Early voting results for The Woodlands Township are now in and the incorporation ballot propositions are both losing by a very wide margin.
Proposition A, which is the question of whether The Woodlands Township should become a city, is failing in early voting, with 69.87% voting against and only 30.13% in favor. In raw numbers, that would be 9,019 against and 3,890 for. Proposition B, which would have authorized the transition from township to city, is failing by a similar margin: 69.74% to 30.26%, or 8,983 to 3,897.
Although the results from election day have not yet been released, the wide margin in early voting for is essentially insurmountable and it would be almost impossible for incorporation to pass at this point.
The incorporation battle has pitted the pro-incorporation majority of The Woodlands Township board, led by Chairman Gordy Bunch, against County Commissioner Pct. 3 James Noack and developers like the Howard Hughes Corporation, who are against becoming a city. Montgomery County’s two tea party groups, the Texas Patriots PAC and the Montgomery County Tea Party PAC both supported incorporation, while much of the so-called “establishment” in The Woodlands opposed it.
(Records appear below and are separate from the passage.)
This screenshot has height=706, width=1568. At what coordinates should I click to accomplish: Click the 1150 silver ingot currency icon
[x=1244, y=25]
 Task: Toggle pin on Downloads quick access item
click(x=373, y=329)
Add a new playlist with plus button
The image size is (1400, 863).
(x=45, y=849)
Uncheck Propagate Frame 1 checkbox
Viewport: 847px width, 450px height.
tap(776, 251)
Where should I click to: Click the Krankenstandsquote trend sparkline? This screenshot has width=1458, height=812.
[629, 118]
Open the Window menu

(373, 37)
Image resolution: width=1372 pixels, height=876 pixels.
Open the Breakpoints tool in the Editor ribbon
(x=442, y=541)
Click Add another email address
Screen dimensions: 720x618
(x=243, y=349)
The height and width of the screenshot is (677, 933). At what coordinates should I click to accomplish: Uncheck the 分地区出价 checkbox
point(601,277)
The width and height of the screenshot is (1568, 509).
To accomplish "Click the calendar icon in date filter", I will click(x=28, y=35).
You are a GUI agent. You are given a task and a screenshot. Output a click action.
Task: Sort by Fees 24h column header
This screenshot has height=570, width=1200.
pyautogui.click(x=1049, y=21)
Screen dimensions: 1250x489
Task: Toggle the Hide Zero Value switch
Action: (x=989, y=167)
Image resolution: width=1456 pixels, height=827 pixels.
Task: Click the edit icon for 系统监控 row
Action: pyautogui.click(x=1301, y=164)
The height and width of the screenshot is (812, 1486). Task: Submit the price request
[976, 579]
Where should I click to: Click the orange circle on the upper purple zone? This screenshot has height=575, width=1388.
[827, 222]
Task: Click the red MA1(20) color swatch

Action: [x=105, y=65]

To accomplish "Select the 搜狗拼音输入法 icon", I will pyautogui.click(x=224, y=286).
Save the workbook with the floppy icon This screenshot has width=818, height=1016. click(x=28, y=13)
Advocates of incorporation argued it would give The Woodlands greater autonomy and independence from the county, and and would have made the community eligible for more federal and state funding. Opponents argued that The Woodlands is fine as it is, and that incorporation would only create a new layer of government and increase bureaucracy and taxes.
Apparently the anti-incorporation message was more persuasive in the solidly Republican community, at least among early voters. The Texas Citizen Journal will continue to provide updates as more votes are counted.